• _Task requirements_
Could you transcribe all of the data exactly and skip any pictures?
Dataset records START
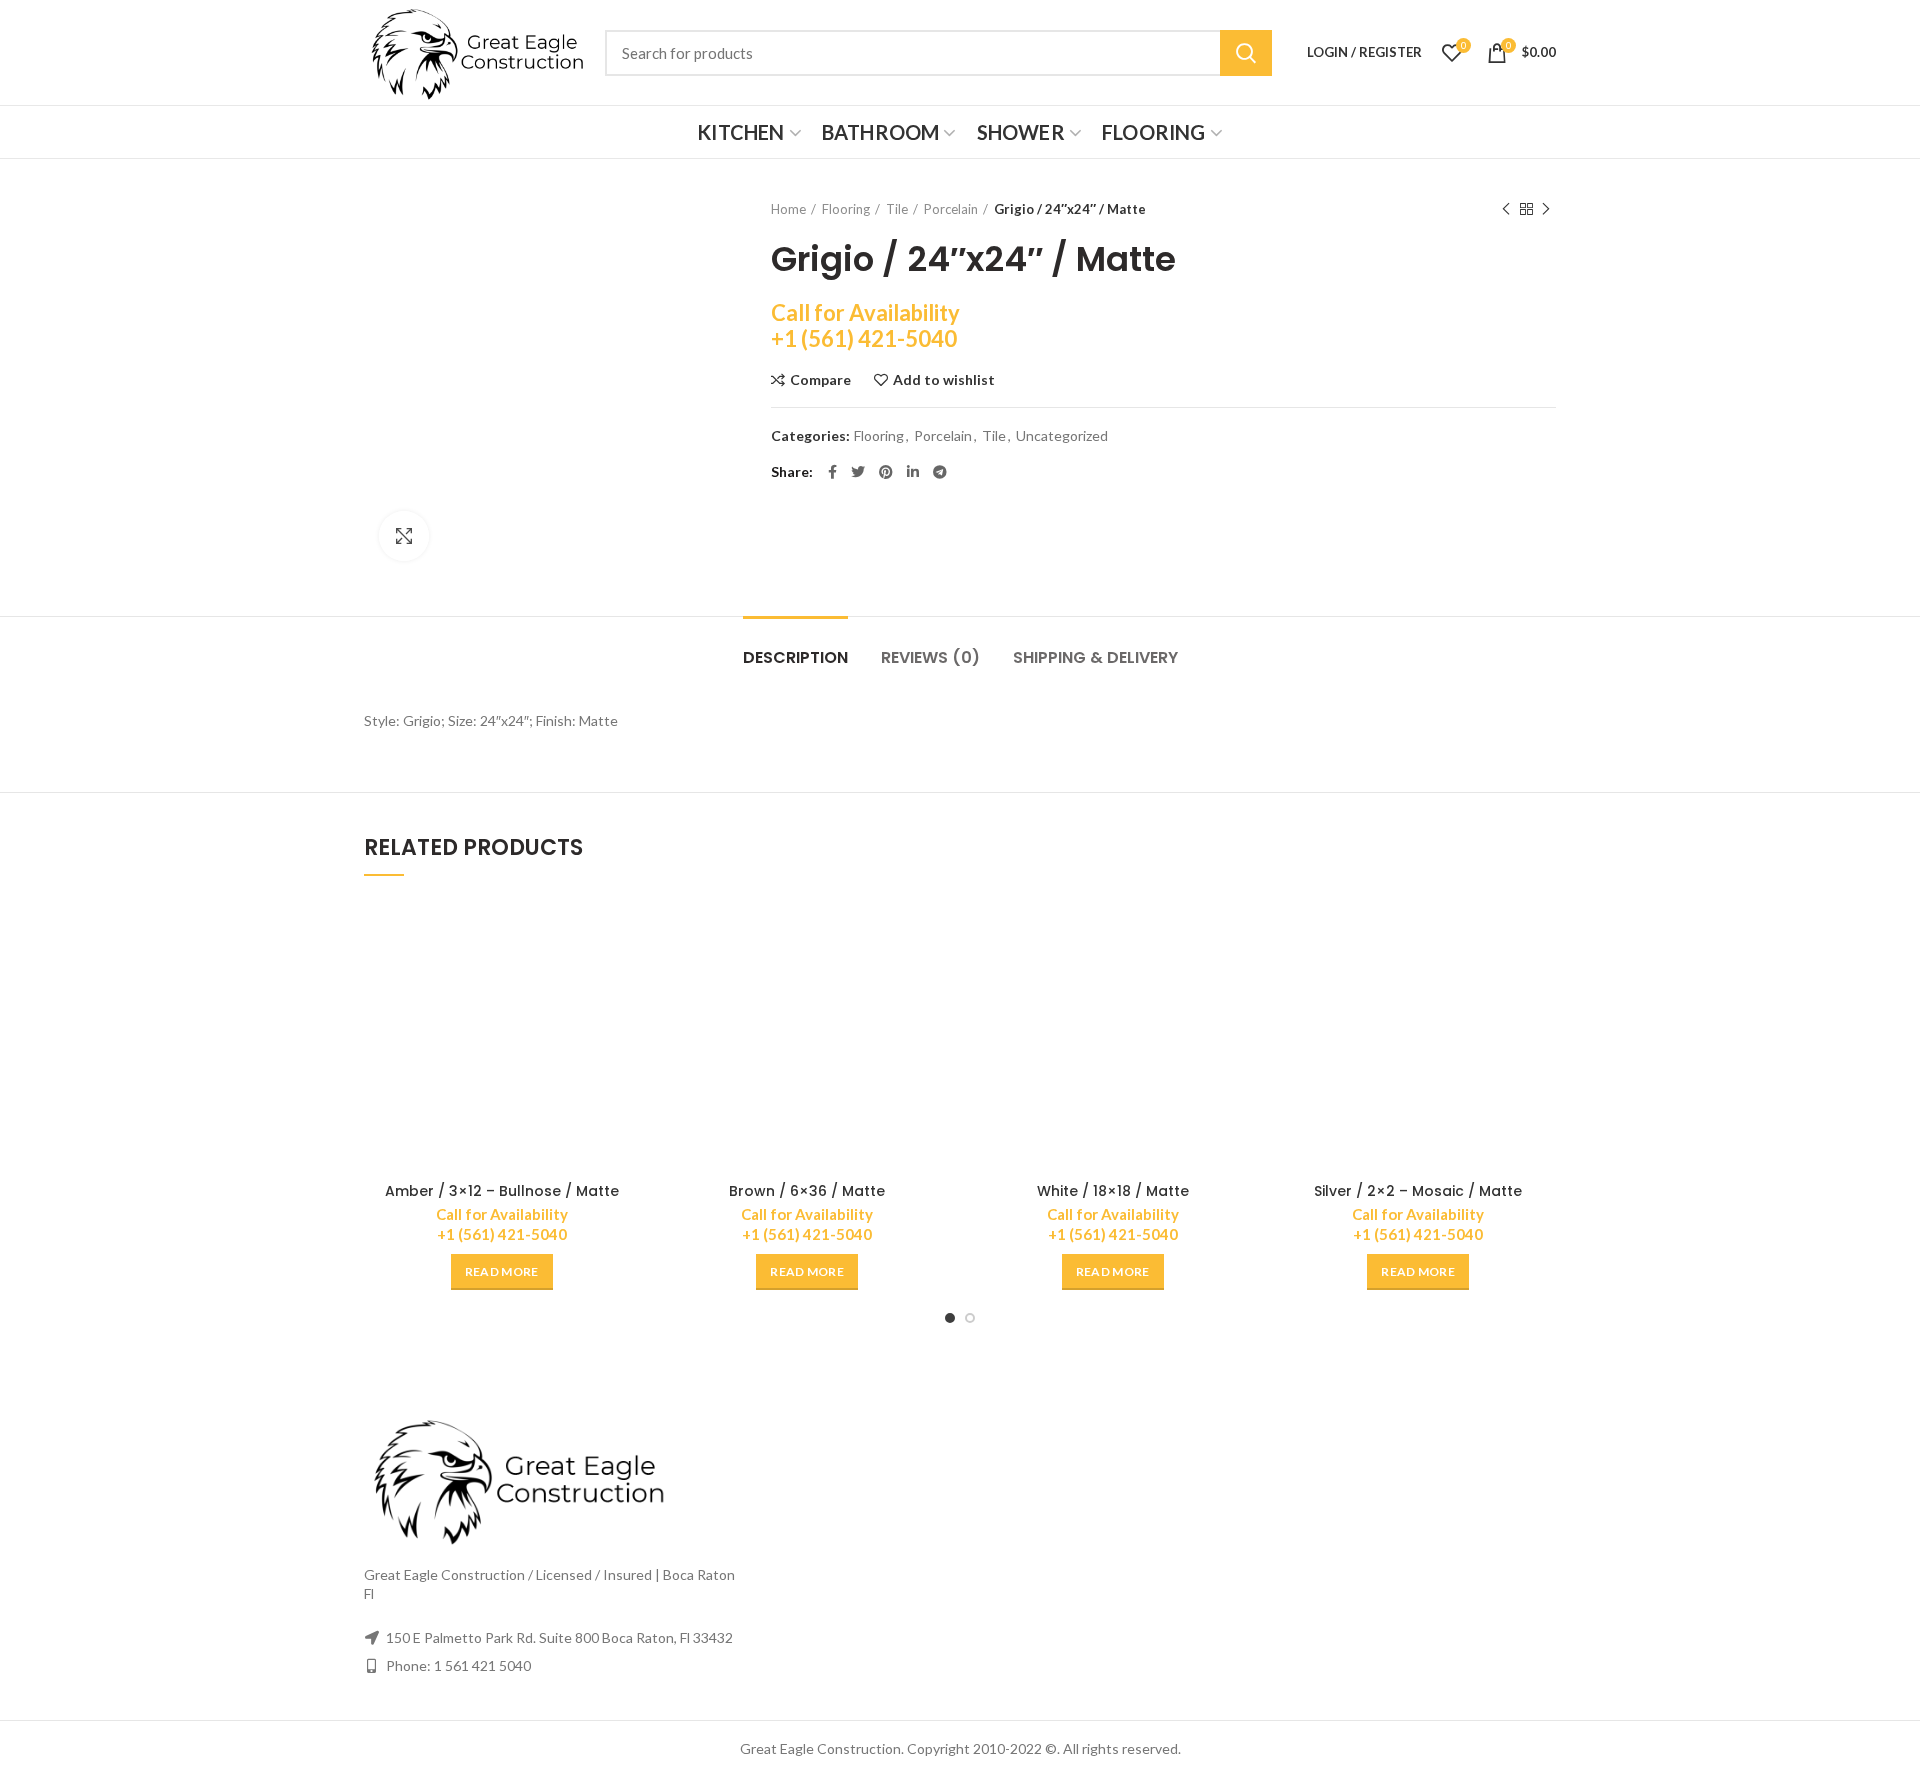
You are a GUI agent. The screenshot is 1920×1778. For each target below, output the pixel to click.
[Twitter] (858, 472)
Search (1246, 53)
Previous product (1506, 209)
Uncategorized (1062, 436)
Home (788, 209)
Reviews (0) (930, 657)
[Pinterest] (886, 472)
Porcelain (951, 209)
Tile (897, 209)
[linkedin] (913, 472)
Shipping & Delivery (1095, 657)
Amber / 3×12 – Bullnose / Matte (502, 1191)
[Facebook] (832, 472)
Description (795, 657)
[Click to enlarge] (404, 536)
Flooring (846, 209)
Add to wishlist (944, 380)
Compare (820, 380)
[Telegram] (940, 472)
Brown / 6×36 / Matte (807, 1191)
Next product (1546, 209)
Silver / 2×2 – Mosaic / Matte (1418, 1191)
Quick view (625, 974)
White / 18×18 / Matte (1113, 1191)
Dataset records END
• _Solution_
You are a GUI agent. The screenshot is 1920×1778. For each target below, output the pixel to click.
[Twitter] (858, 472)
Search (1246, 53)
Previous product (1506, 209)
Uncategorized (1062, 436)
Home (788, 209)
Reviews (0) (930, 657)
[Pinterest] (886, 472)
Porcelain (951, 209)
Tile (897, 209)
[linkedin] (913, 472)
Shipping & Delivery (1095, 657)
Amber / 3×12 – Bullnose / Matte (502, 1191)
[Facebook] (832, 472)
Description (795, 657)
[Click to enlarge] (404, 536)
Flooring (846, 209)
Add to wishlist (944, 380)
Compare (820, 380)
[Telegram] (940, 472)
Brown / 6×36 / Matte (807, 1191)
Next product (1546, 209)
Silver / 2×2 – Mosaic / Matte (1418, 1191)
Quick view (625, 974)
White / 18×18 / Matte (1113, 1191)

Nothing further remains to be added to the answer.